Major Decisions: Taking Charge of Your College Education
- Author: Henry J. Eyring
- Language: English
- Subject: Self-help
- Genre: Non-fiction
- Publisher: Deseret Book
- Publication date: 2010
- ISBN: 978-1-60641-636-5
- Dewey Decimal: 378.1/98 22
- LC Class: LB2343.3.E97 2010

= Major Decisions =

2010 book by Henry J. Eyring

Major Decisions: Taking Charge of Your College Education, published in 2010, is a self-help book written by Henry J. Eyring. Eyring is the 17th president of Brigham Young University–Idaho.

==Purpose==
The intended purpose of the book is to help both current and prospective college students get the most out of their college experience. "Probably the most important thing I've learned about higher education is this: you can get everything you hope for—and more—if you take personal responsibility for the design and construction of your education.
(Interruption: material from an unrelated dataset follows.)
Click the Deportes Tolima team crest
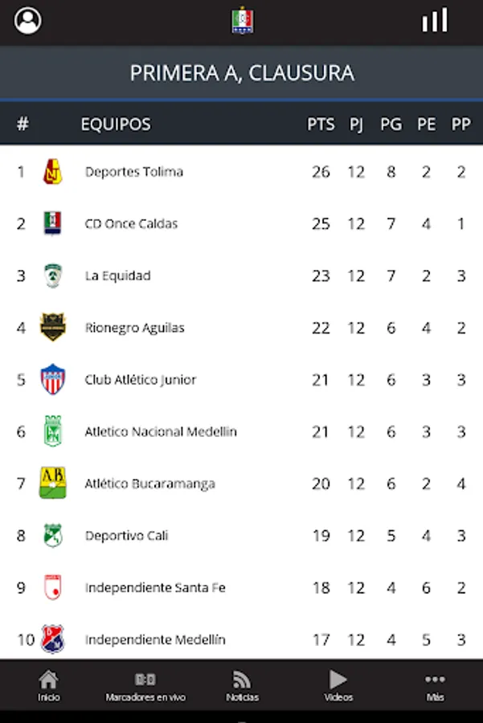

The key is to be your own 'general contractor,' the one who puts all of the pieces of a higher education together according to a careful personal plan."

==General Contractor's Rules==
The second half of the book features seven rules that each student/prospective student should follow as they seek to become the general contractor of their own education.

- Rule #1: Always Have a Career Dream
- Rule #2: Always Have a Major
- Rule #3: Customize Your Degree
- Rule #4: Find the Best Teachers
- Rule #5: Do Your Best Work
- Rule #6: Connect Your Degree to What Comes Next
- Rule #7: Get All the HSJ Skills You Can

==Royalties==
Eyring donates all the royalties from his books to the Perpetual Education Fund.